When a character has no development.

Every writer, reader, and fiction lover knows that characters have to develop, have to change, over the course of a story. I am going to do something very bold now, I am going to tell you: That is wrong. A character doesn’t have to evolve. Yes, the most compelling characters do evolve. Yes, evolving characters make for a more engaging story. Yes, character evolution is one of the main drives of storytelling. No, not every character has to do this.

Here’s why: there are two kinds of characters who don’t evolve.

  1. The character who isn’t allowed to evolve
  2. The character who doesn’t want to evolve

How to tell the difference? The first kind is not allowed to evolve because the writer has decided so. This might be because they are a villain and their sole purpose is to provide the hero with someone to fight. This might be because they are 2 dimensional. This might be because they are needed in a specific capacity to further the plot. All in all, the writer is the one who decided that this character shouldn’t be allowed to evolve.

The second kind is a coward. They are too scared of change, or they are too scared of letting go of their past. They cling to who they are out of fear of who they may become. Maybe they lost someone and are constantly trying to do what that someone would have wanted, never stopping to consider what they themselves want. Maybe they are unsure of what they want. Maybe they haven’t figured out who they are yet, and that scares them. Whatever the reason, something is holding them back and stopping them from taking a leap and evolving.

Let me give you a couple of examples here.

OBS the rest of this post contains spoilers for Once Upon a Time and Agent’s of Shield

Rumplestiltskin from Once Upon a Time

Despite his long timeline on the show, and how many different situations he is presented with, Rumple still always reverts back to one motive: power. At the beginning of his timeline, we see him in the first Ocre’s war, being told that his “actions on the battlefield today will leave his son fatherless”, and so he breaks his own leg to be sent home and avoid death. In other words, he is told something bad will happen and grabs on to whatever power he has to stop it: in this case self-mutilation.

Next up we see his wife leaving him because she’s ashamed to be married to the town coward. When he tries to get her back he is faced with the pointy end of a pirate’s sword. Faced again with a situation where he doesn’t have enough power, he takes the coward’s way out and goes home alone to his son.

We see him too, trying to save his son from going to the front line in the second Ocre’s war by running away – and this time he is offered the power he needs to never again have to run. He takes it.
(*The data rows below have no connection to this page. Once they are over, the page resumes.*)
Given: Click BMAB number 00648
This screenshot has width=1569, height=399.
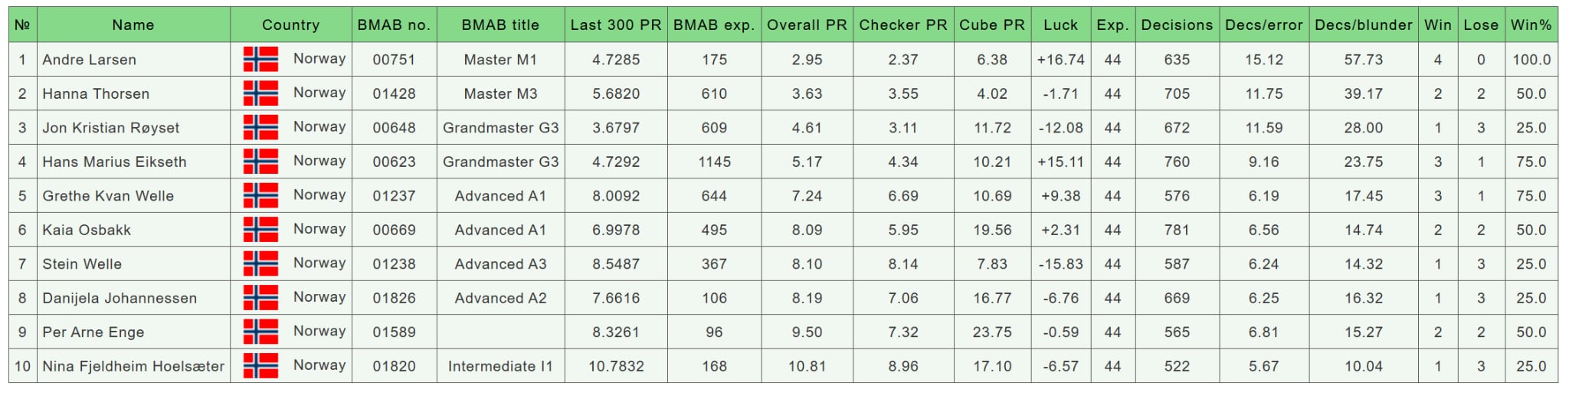Looking at the screenshot, I should tap(394, 128).
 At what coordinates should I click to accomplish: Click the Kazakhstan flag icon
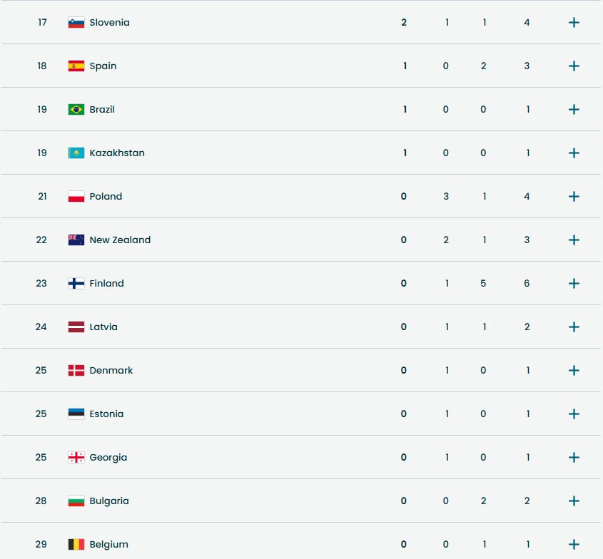76,153
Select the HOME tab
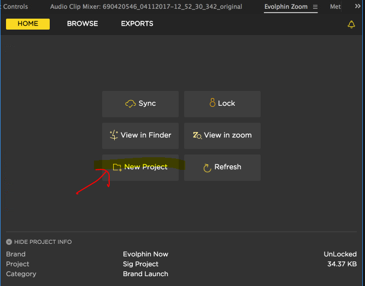The height and width of the screenshot is (286, 365). click(x=28, y=24)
Next time we see him, his son is unhappy with Rumple’s dark magic and tries to persuade Rumple to give it up. Rumple agrees to it, but in the end, backs out just at the last second. He loses his son that way. This then should have served as his wake up call, his motive to change. Instead, he uses dark magic to create an elaborate curse, trick the evil queen into casting it and Emma into breaking it. All of that was supposed to bring him to the world where his son took a portal, and it does. But when Rumple gets there, he still can’t let go of his dark magic, of his power.
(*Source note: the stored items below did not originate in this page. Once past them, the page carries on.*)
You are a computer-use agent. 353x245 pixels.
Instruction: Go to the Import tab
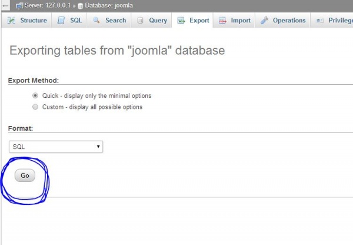coord(240,21)
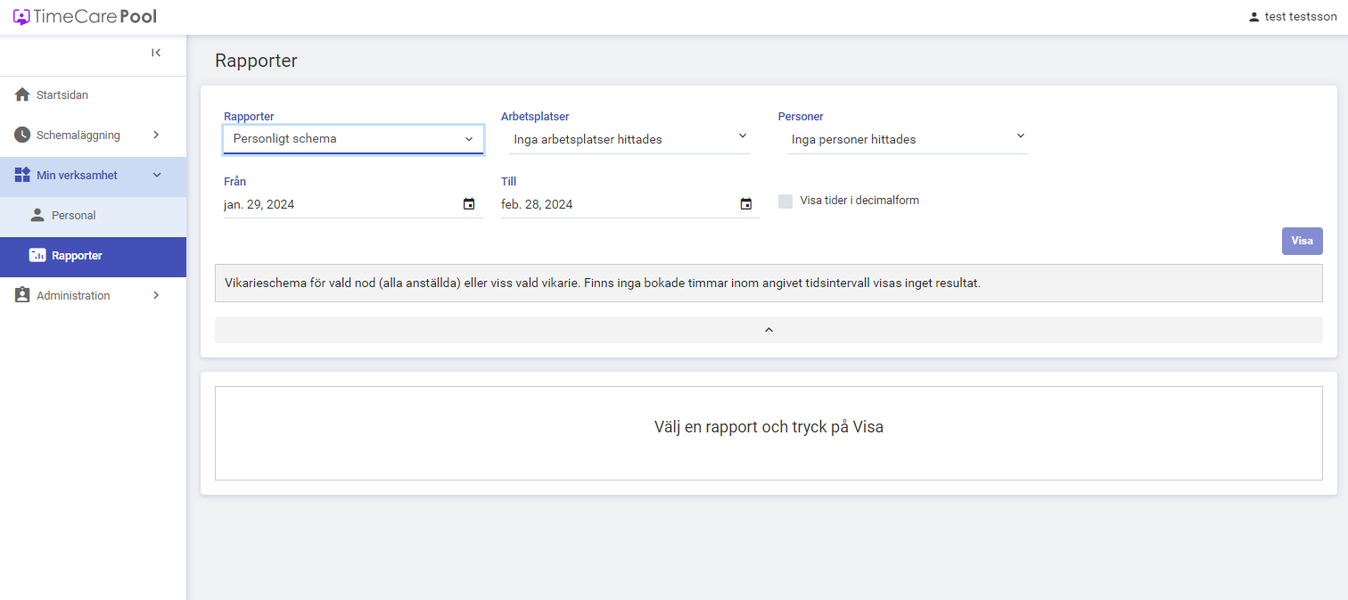This screenshot has width=1348, height=600.
Task: Collapse the sidebar with the arrow icon
Action: point(156,53)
When he finds his son, he can’t let go of it.

When he finds true love he can’t let go of it.

When he is cured of the darkness he can’t let go of it.

Rumple continues to lie, cheat, and deceive those he loves – despite numerous wake-up calls such as losing his son, Belle leaving him, and almost dying from a blackened heart. Rumple has ample reason to want to change, and he has a desire to change, a desire he expresses multiple times. But he always ends up going back to magic. Even when he seemingly had everything he could possibly wish for, when he had his happy ending. Why? Because the show needed a villain, and they had already redeemed the Evil Queen.
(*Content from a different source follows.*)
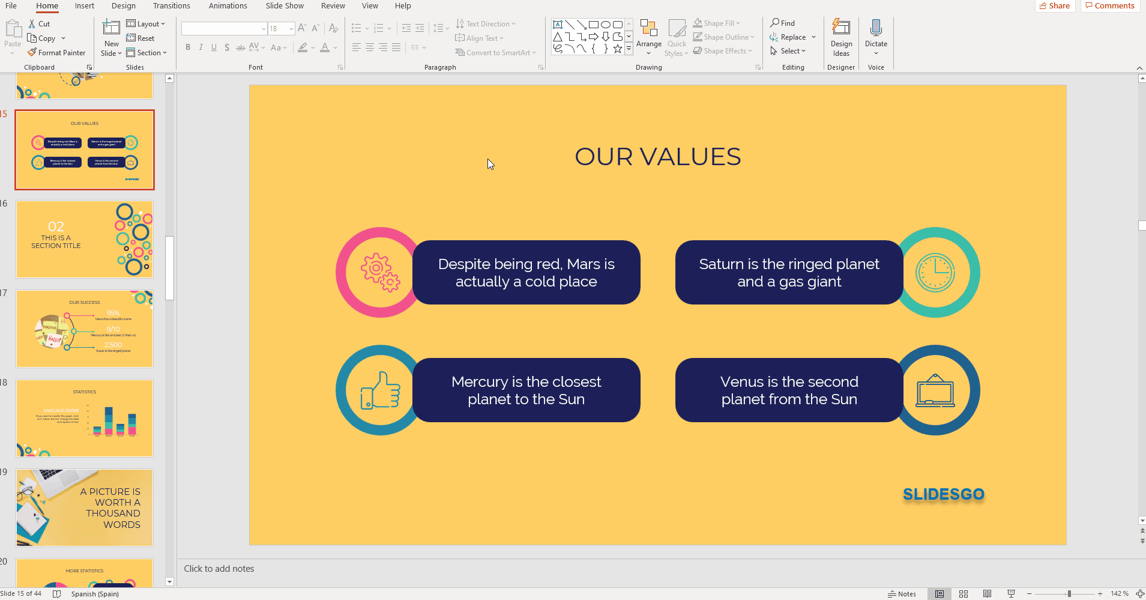Open the Section dropdown menu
As a viewer, it was heartbreaking watching Rumple time and time again be forced back into old habits despite having made the choice to be happy.

Rumple was a coward, yes, but he had people enough around him to allow him to change, to give him a second chance. He would have evolved, have left the self-sabotage and darkness behind, if it hadn’t been because the writers needed a villain and he was it.

Grant Ward from Agents of Shield

In a chronological timeline, the first time we meet Grant Ward he is in juvie. He set fire to his parent’s house, his brother still inside, and they want to try him as an adult. He is abandoned by his family, and he doesn’t care. Then enters Garret, a Hydra Agent working undercover within Shield. He recruits Grant, teaches him all he needs to know, and sets him loose in Shield.

This encounter is significant because it was the first time someone ever took interest in Grant, ever “cared” about him. True, Garret only cared about what Grant could do for him, but to a love-deprived and abused teenager like Grant, the difference was both hard to tell and insignificant. And so Grant goes with Garret, and he forms his whole life, his love map, his morality, his sense of duty, around this one man who took an interest in him.

Then Grant is recruited for a special team by Coulson. Coulson is arguably one of the most fatherly figures within Shield, he takes in the people he thinks he can help, he sees them for who they are, he doesn’t try to change them, but instead seeks to further their own talents and merits. Unlike Garret, he doesn’t mold them to be what he needs, he helps them grow to their full potential.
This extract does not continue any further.